WHAT IS ASKED: Please convert the lines from the one containing "Task: Click the 100%" up to and including the one containing "At what coordinates" into a Markdown table with the columns No. and Text. Skip blank lines and leave the pictures out.

═══ DATA

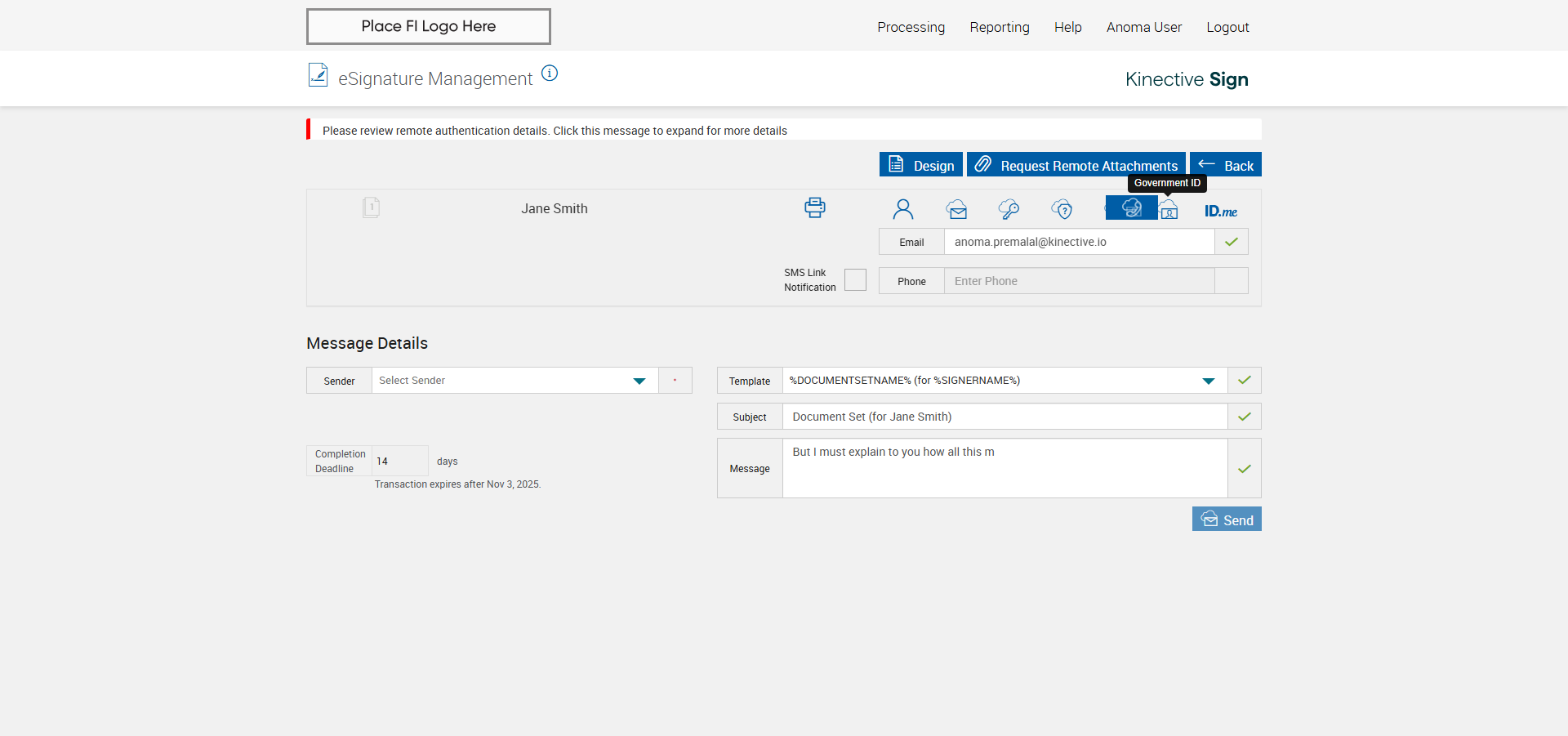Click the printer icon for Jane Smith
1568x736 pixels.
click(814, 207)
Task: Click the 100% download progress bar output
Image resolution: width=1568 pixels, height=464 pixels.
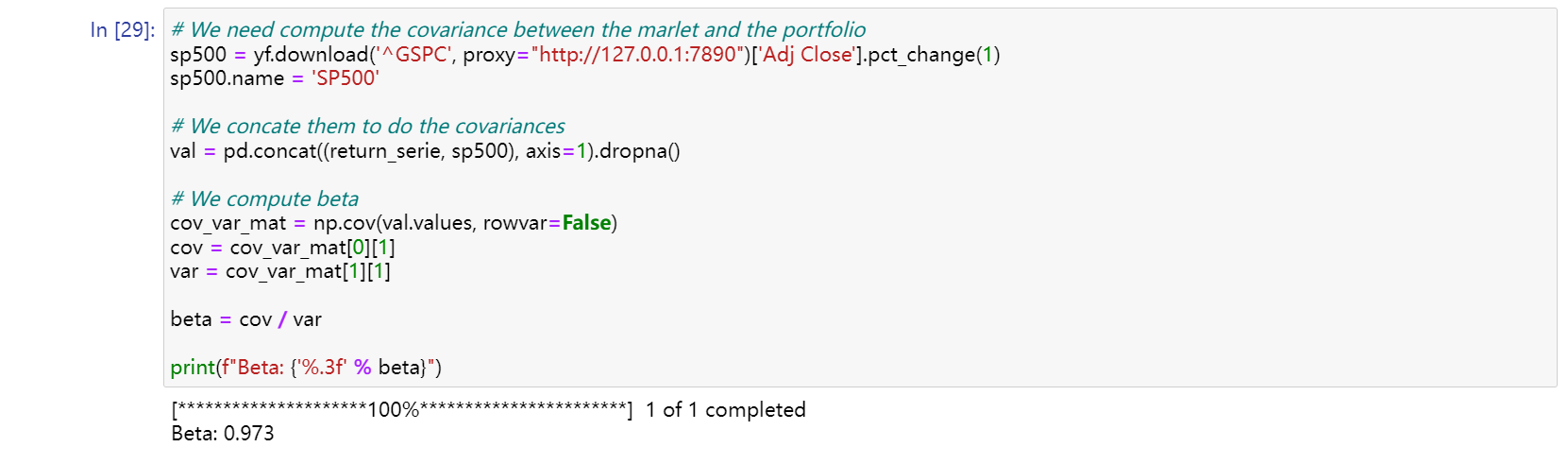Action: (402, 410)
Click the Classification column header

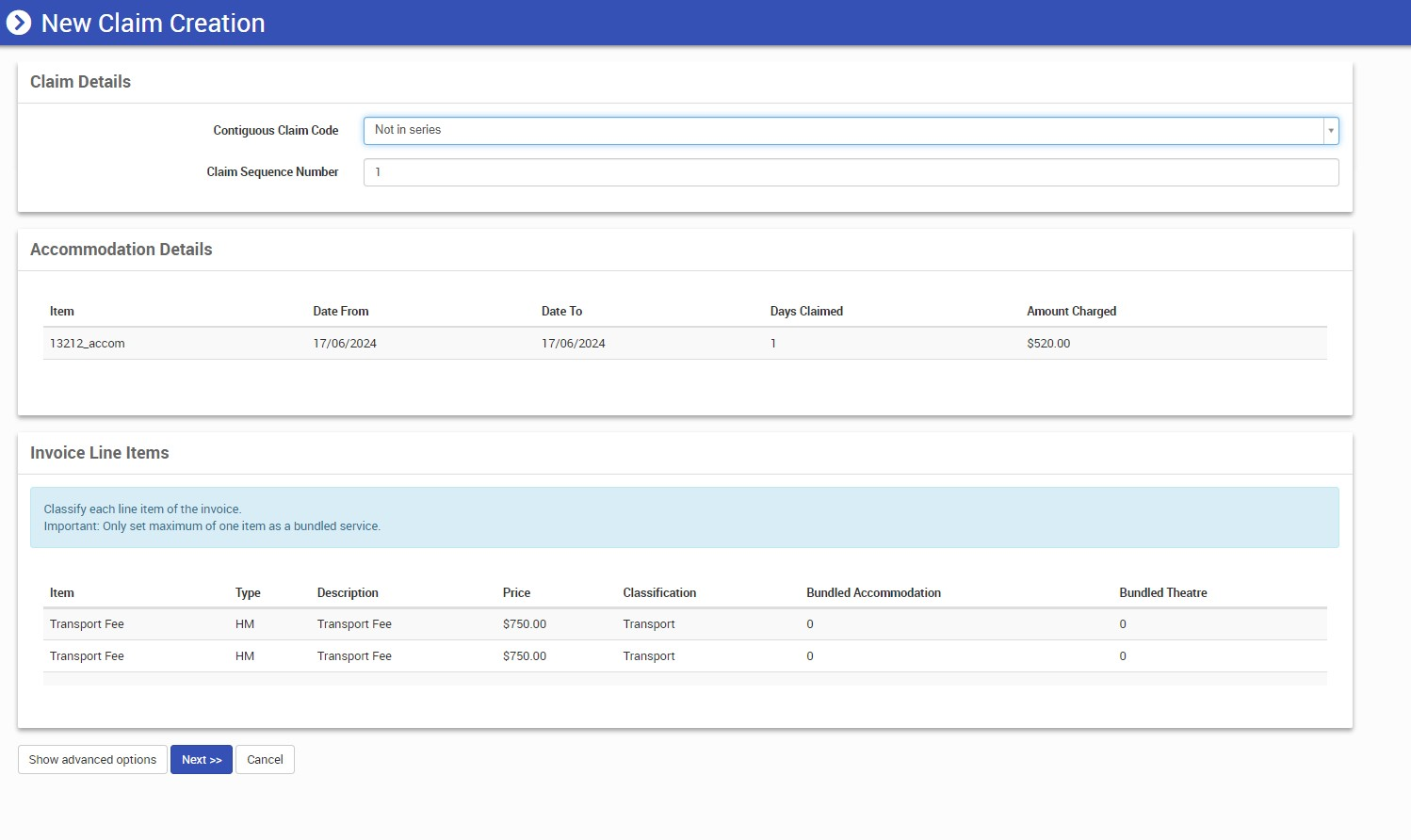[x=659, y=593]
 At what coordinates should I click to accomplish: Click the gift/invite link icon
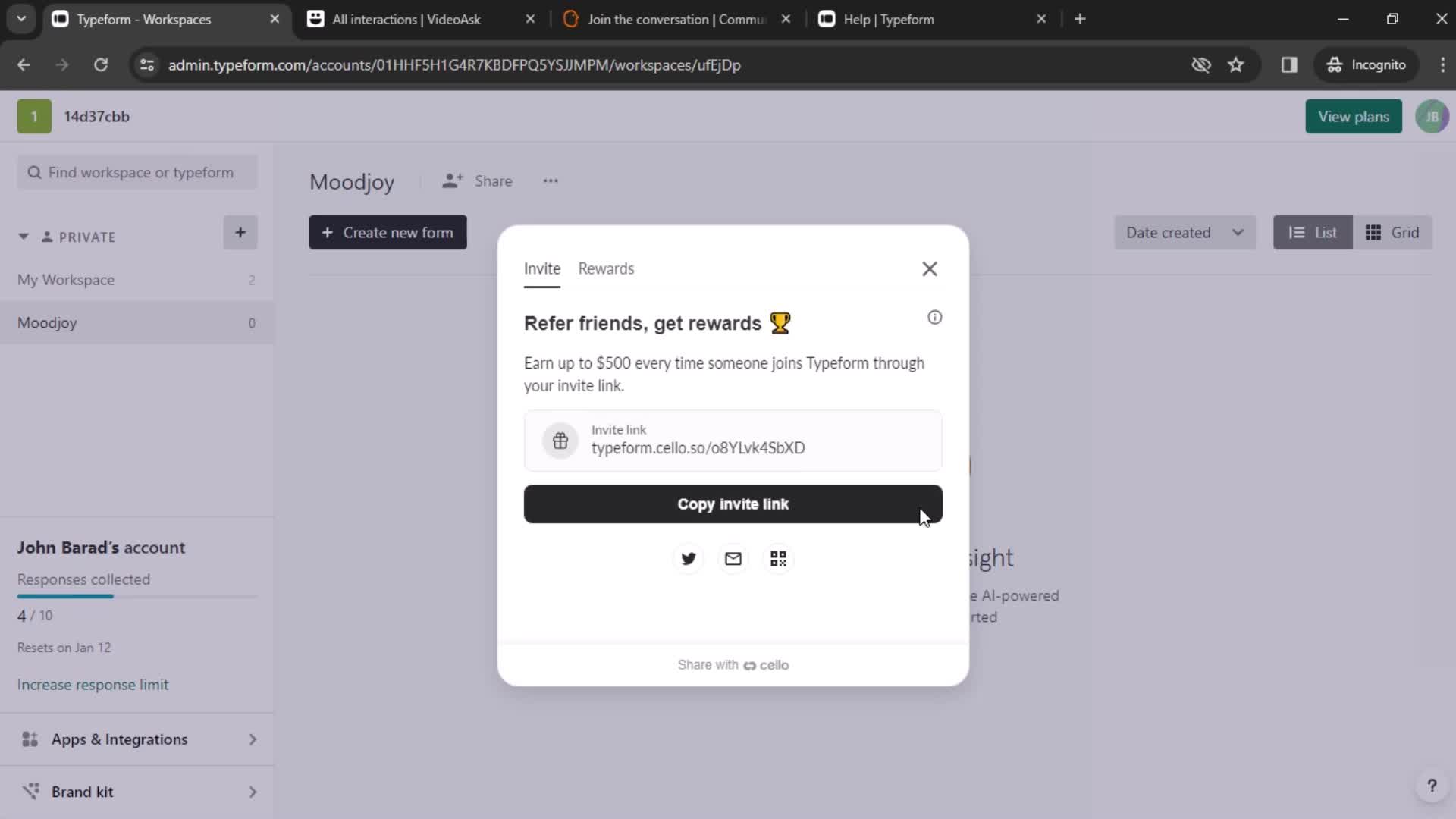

══════
═══ DATA

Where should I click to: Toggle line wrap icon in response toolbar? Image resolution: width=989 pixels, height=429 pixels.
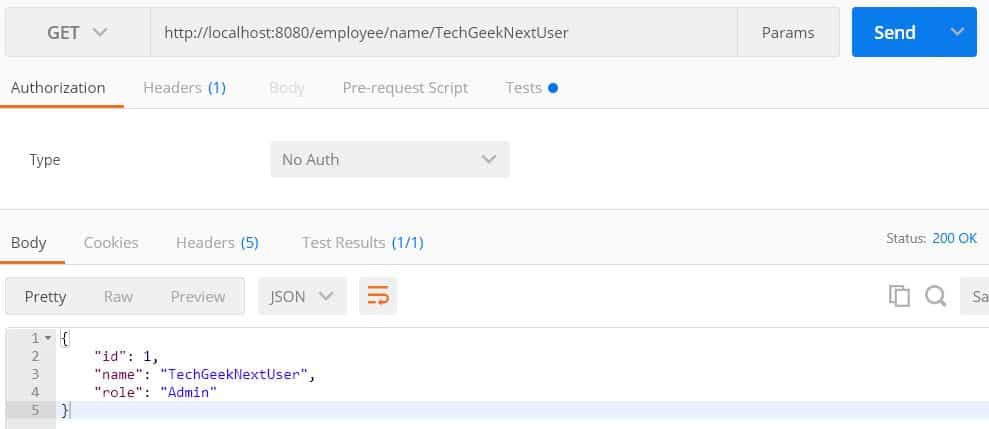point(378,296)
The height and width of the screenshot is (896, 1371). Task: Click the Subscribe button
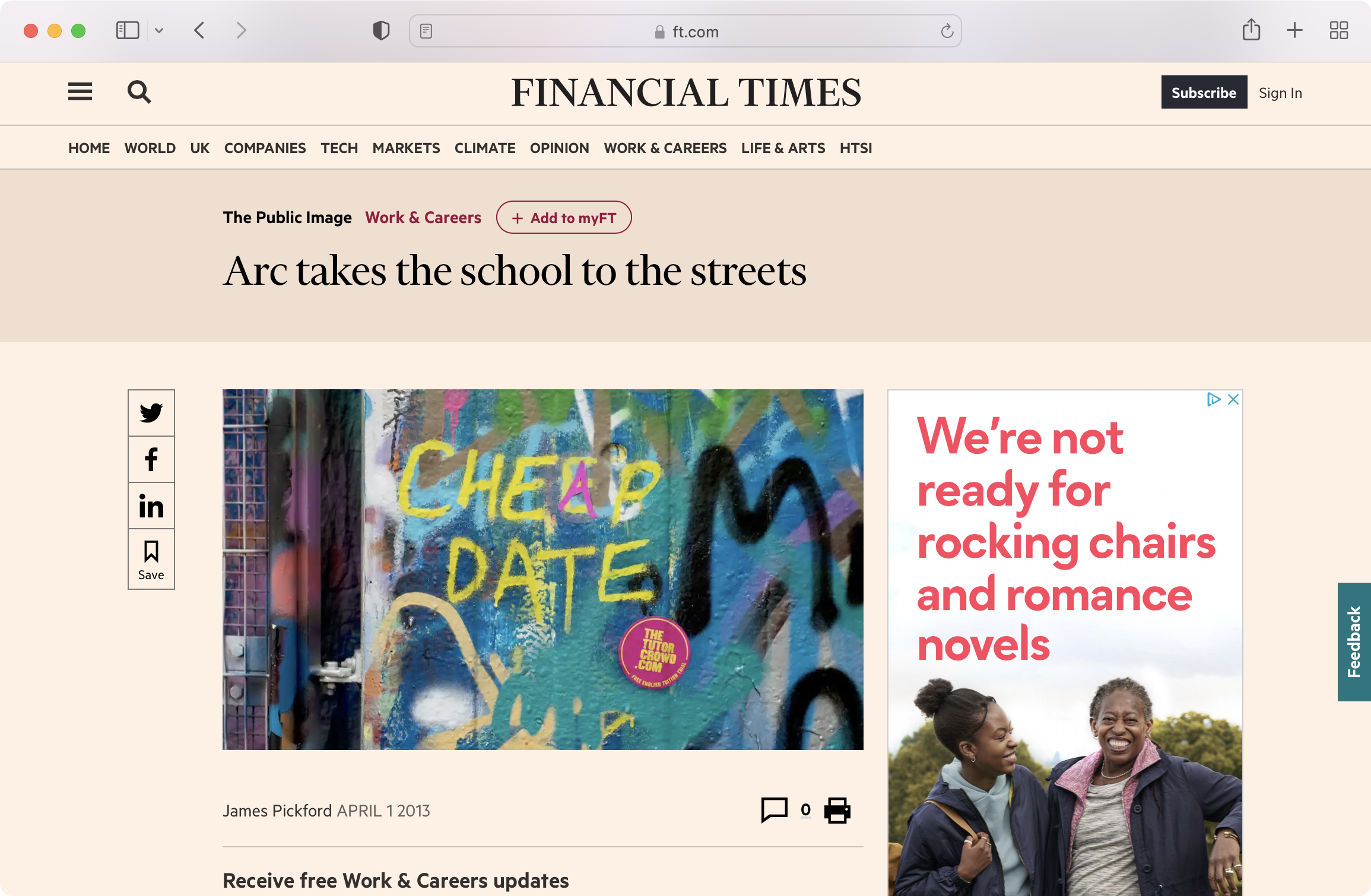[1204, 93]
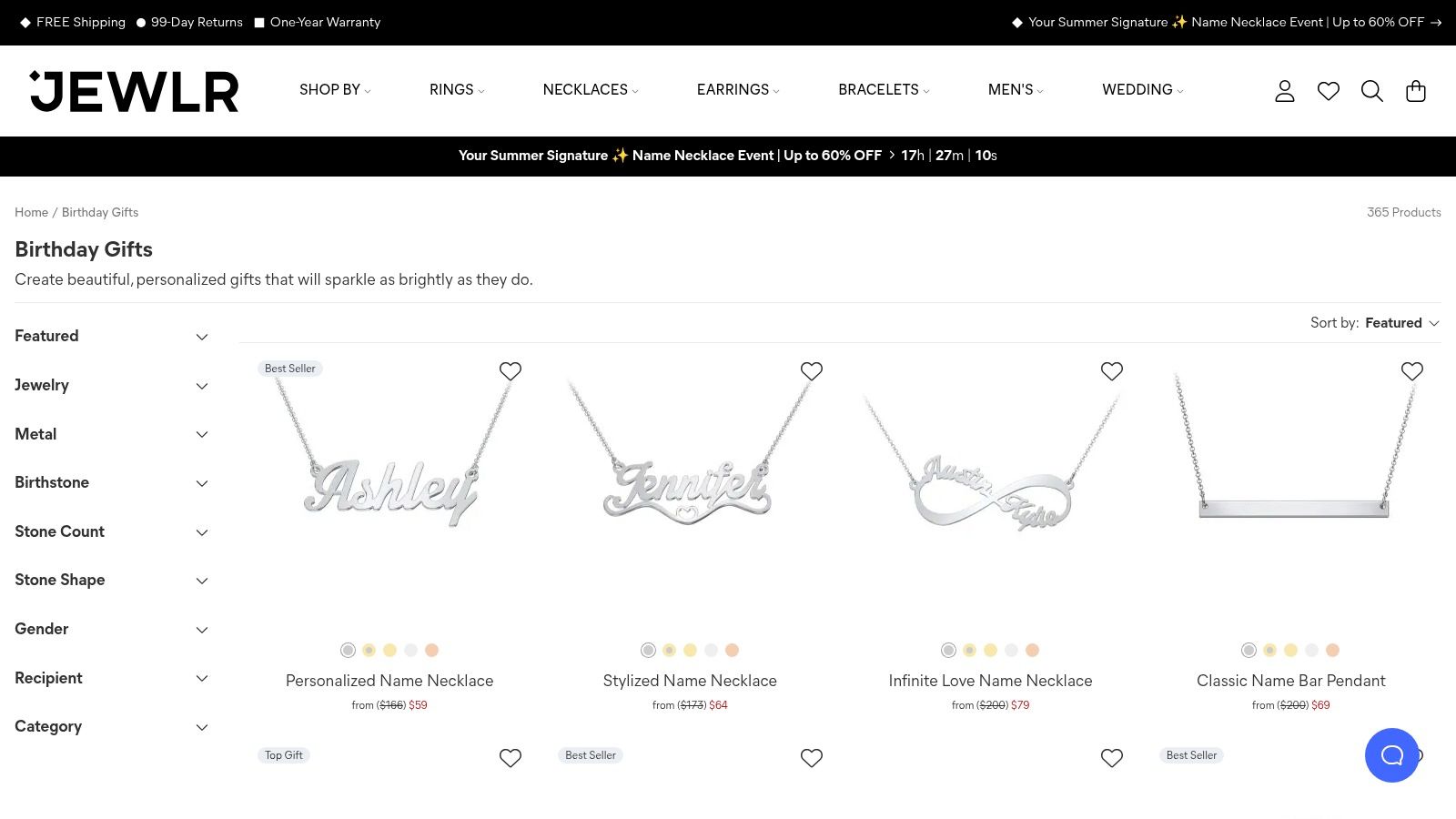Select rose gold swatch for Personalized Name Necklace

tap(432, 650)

══════
═══ DATA

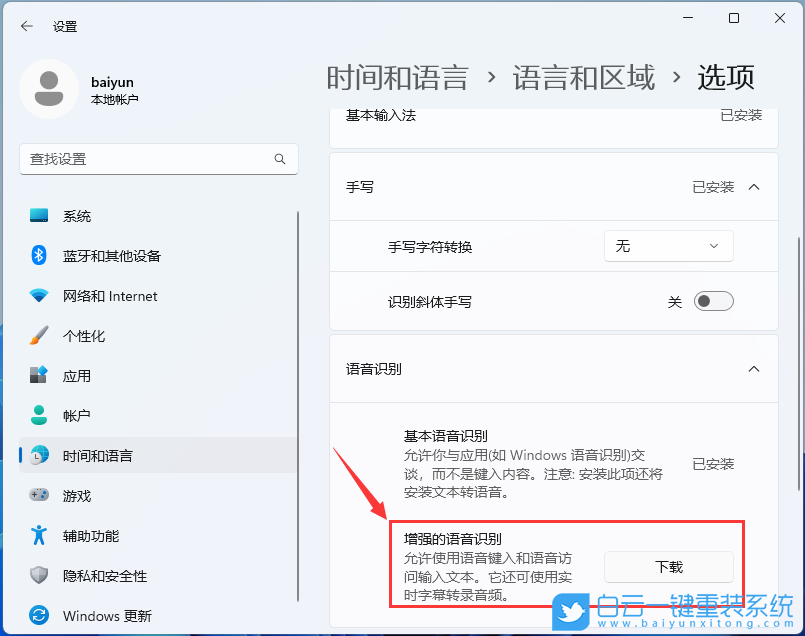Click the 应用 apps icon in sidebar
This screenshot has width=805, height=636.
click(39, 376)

══════

ANSWER:
| No. | Text |
|---|---|
| 1 | Task: Click the 100% download progress bar output |
| 2 | Image resolution: width=1568 pixels, height=464 pixels. |
| 3 | Action: (402, 410) |
| 4 | Click the Classification column header |
| 5 | [x=659, y=593] |
| 6 |  At what coordinates should I click to accomplish: Click the gift/invite link icon |